Mr Hamid Abukari, who had gone to one of the centres to vouch for his brother Umaro Abukari so he could register, said on Friday: “I came with my brother Umaro for him to register for the Ghana card. He has a birth certificate and a passport and I also have the same requirements including a Ghana Card which I acquired since December at Madina. So, I came to guarantee for him because I have been seeing it as the requirement”.
“But when I came, I was told I am a Fulani and all Fulanis are not Ghanaians and they confiscated my card and detained me and said they were calling the police to arrest me because I acquired it through illegal means”.
Commenting on the incident, the General Secretary of the Fulani Welfare Group, Alhaji Musah Yakubu Bari said: “Our Fulanis who have lived here for over seventy years, eighty years are being denied. This is a valid birth certificate, a valid passport of somebody and they’re being denied the National Identification Card. I don’t know why”.
Alhaji Musah called on the head of the National Identification Authority (NIA) to address the issue.
He wondered why the NIA officials are registering non-Fulanis who present the same documents but turning away Fulanis
“So, we want Ken Attafuah to come out and explain that thing to us. If only the Fulani birth certificate and the Ghanaian passport for Fulanis are invalid, he should come out and tell us”.
“Our forefathers were here long before independence, long before the Constitution. Then they should go and collect Samira’s card. If Samira [Bawumia] has a card and I’m being denied, it hurts. So, we’re calling on the office of the second lady; she should come out and speak about this issue”, Alhaji Musah demanded in an interview with Accra-based Joy FM.
Responding to the claims, a Deputy Commissioner of the NIA, Mr Francis Palm-deti explained on the station that: “You cannot vouch for anybody or an applicant if the applicant has all the requirements, so, if an applicant has a birth certificate or a valid passport, that applicant will not require a relative or two other persons to vouch for that person. So, I find it a bit strange that an individual is claiming that he was going to vouch for his brother who has all the requirements and then his ID card was taken from him”.
“If your relative has all the documents, is going to register and you’re following to vouch for that person, it doesn’t work that way. Once you have a birth certificate or a valid passport, you’ll go through the process”, Mr Pald-deti noted.
On the issue of Fulanis allegedly being turned away from the registration centres, Mr Palm-deti said: “We do not target any tribe or any group of persons for this registration”, adding: “It is a registration open to Ghanaians, all Ghanaians aged 15 years and above and who a Ghanaian is, is defined in our laws and it is clear. You must trace your citizenship to a parent or a grandparent”.
“Now on the issue of persons who were born prior to 1969”, Mr Palm-deti said: “In fact, before August 1969, all such persons will trace their citizenship by birth to a parent, they themselves must have been born in Ghana and they must trace their citizenship by birth to a parent or a grandparent or a great-grandparent who was also born in Ghana.

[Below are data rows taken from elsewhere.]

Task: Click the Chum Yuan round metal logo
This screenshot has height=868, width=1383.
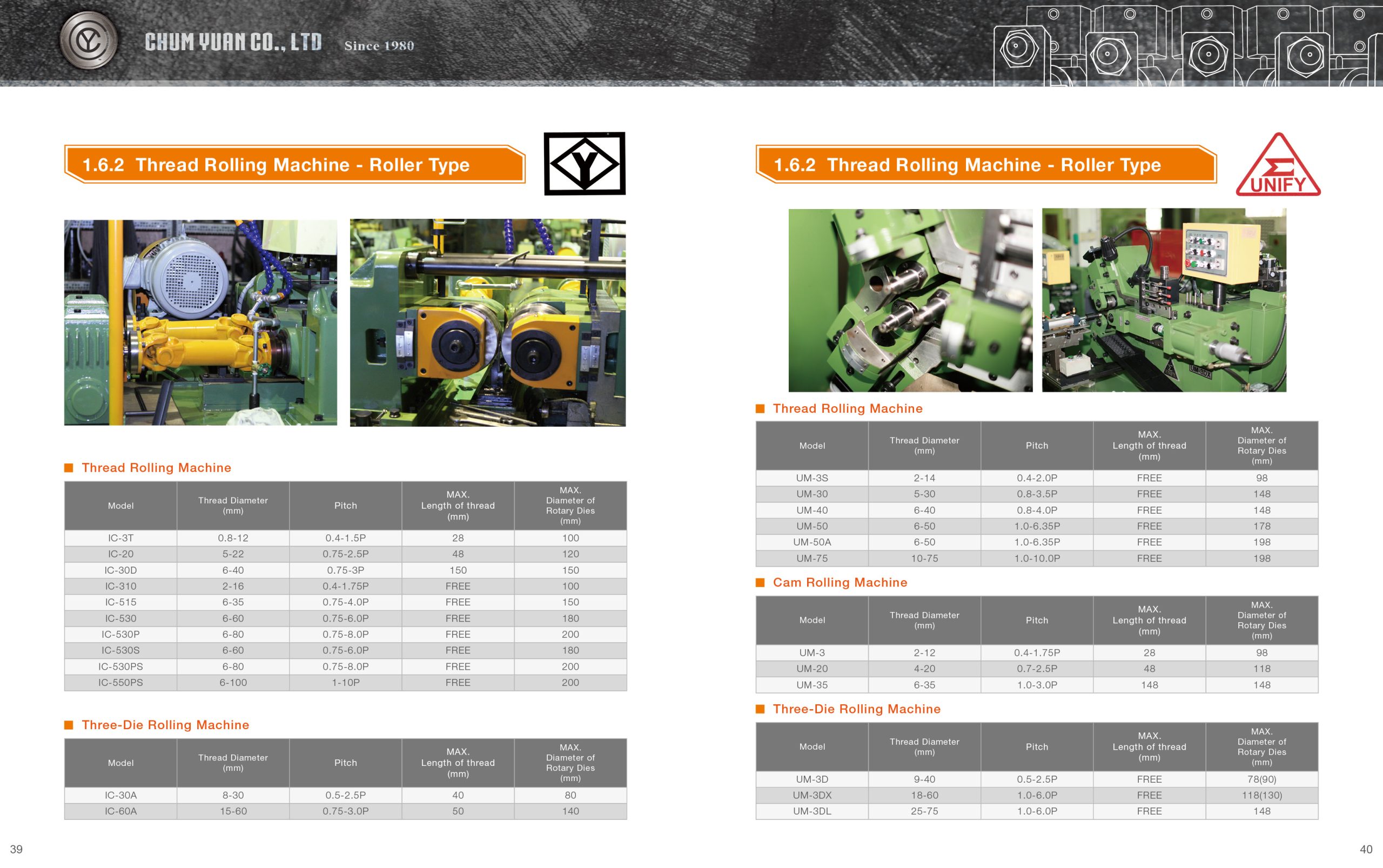Action: [89, 41]
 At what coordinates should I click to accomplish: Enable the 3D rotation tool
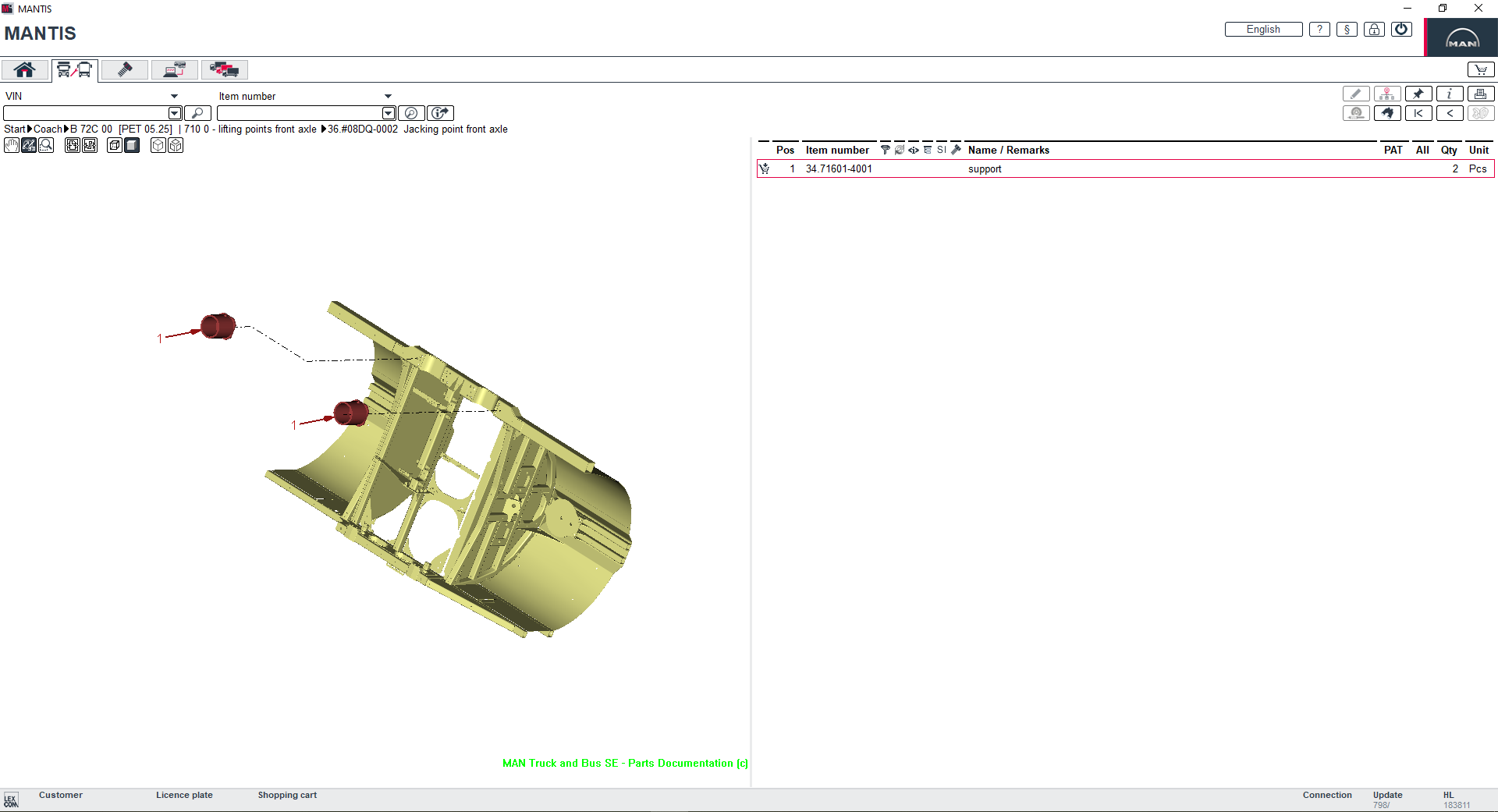pyautogui.click(x=29, y=145)
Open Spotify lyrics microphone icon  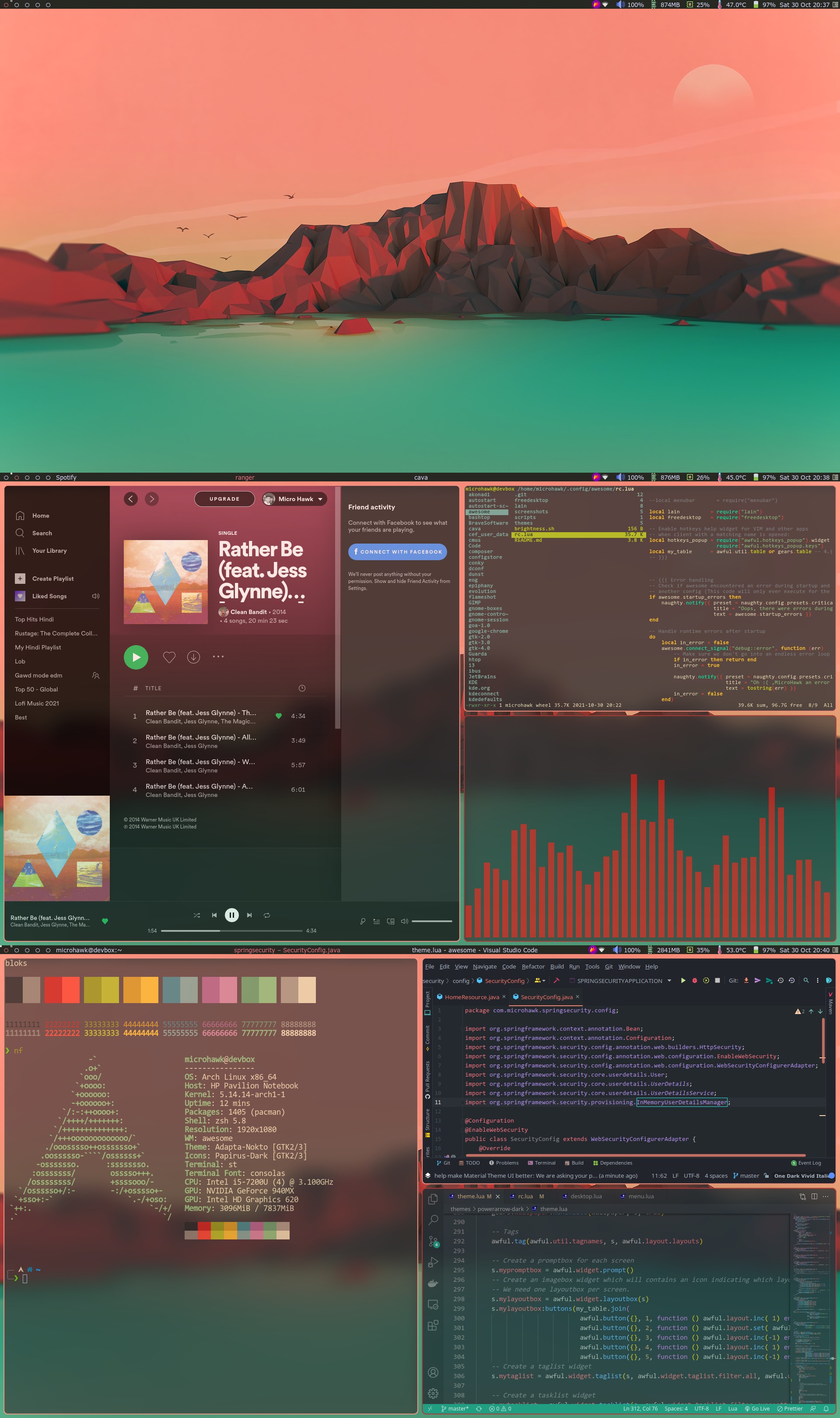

“It doesn’t matter whether you’re not of Ghanaian origin, you can be Chinese, you can be Indian, you can be any other nationality; once you were born before 1969 in Ghana and a parent or a grandparent or a great-grandparent was also born before that date, you’re a Ghanaian, that’s what the law says.”

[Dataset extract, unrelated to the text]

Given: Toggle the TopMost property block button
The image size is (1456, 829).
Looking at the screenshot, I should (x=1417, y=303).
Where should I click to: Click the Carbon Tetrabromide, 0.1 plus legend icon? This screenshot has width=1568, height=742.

He also indicated that during the registration process for the Ghana Card, the applicants are asked certain questions, adding: “If, in filling the forms and the things you say suggest that you’re not a Ghanaian by virtue of the law, you will be told, and if you insist on the claim that you’re a Ghanaian, there’s a process, it’s called the Challenge Process; that process has to be followed.

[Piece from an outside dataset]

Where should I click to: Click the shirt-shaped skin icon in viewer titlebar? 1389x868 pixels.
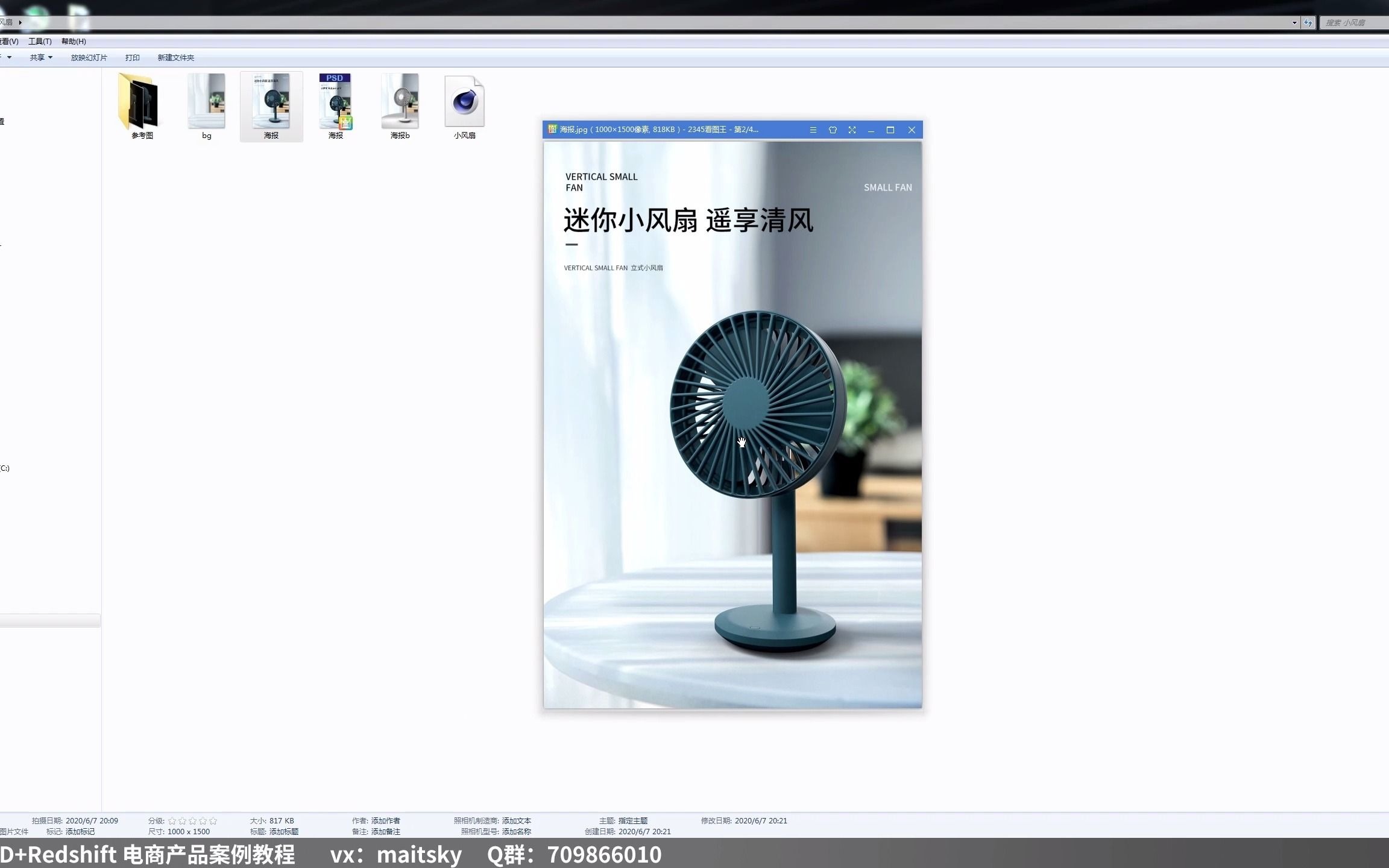[x=833, y=130]
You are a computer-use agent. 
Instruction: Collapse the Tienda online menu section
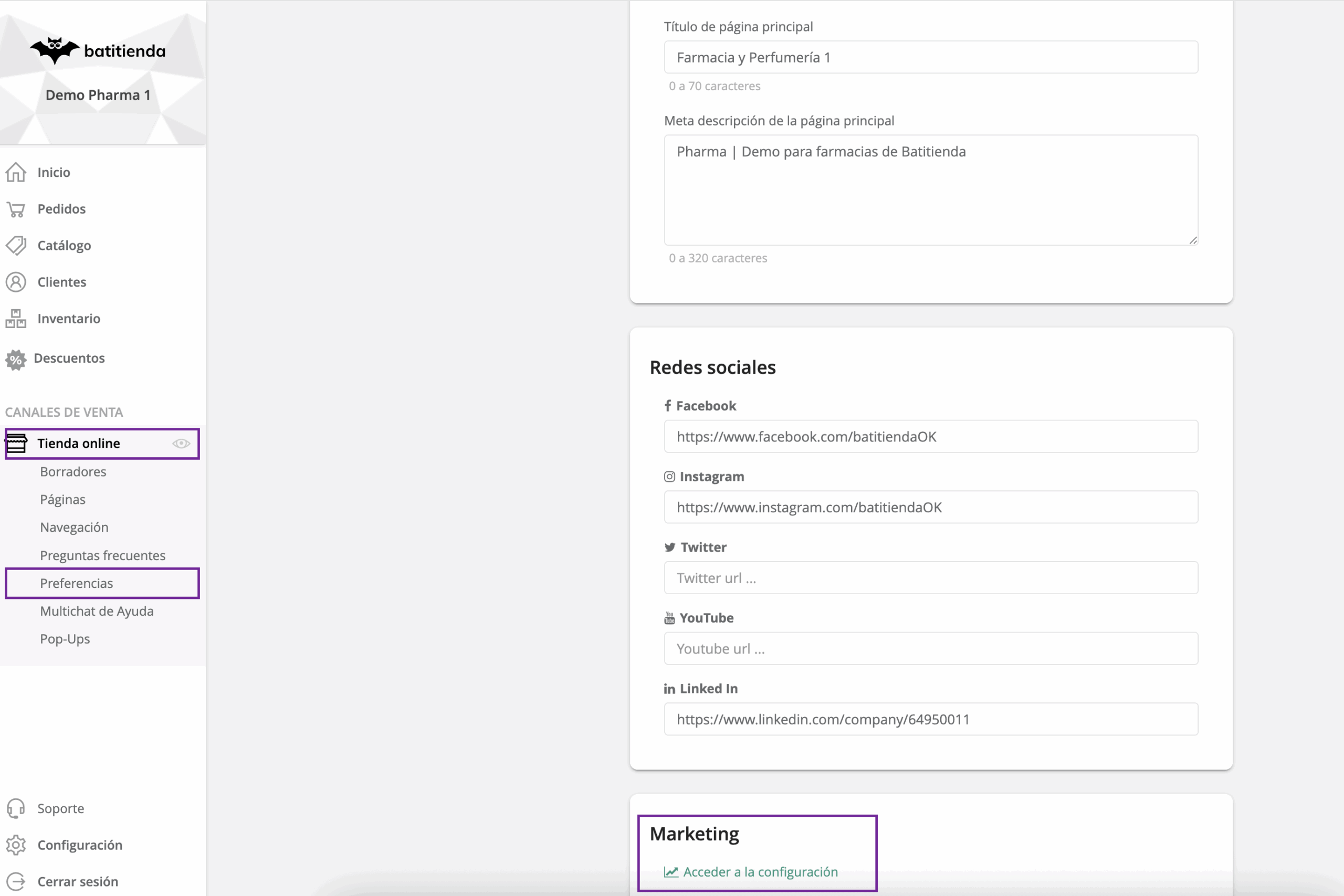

“You would be given two forms; you send one of the forms to the chief of your village where you come from and the other form is given to you to send to the Assemblyman of your locality. When those forms are filled, they are attached to the registration form you filled and those documents are placed before a committee, the committee is called the District Registration Committee.
“NIA, on its own, cannot deny anybody registration, it is that body that will look at the issues and make a determination. If they say that individual is eligible, we’ll register the person, if that body says the person is not eligible, we will not register the person.”
Mr Palm-deti emphasised that the registration for the Ghana card does not target “any particular tribe or individual”.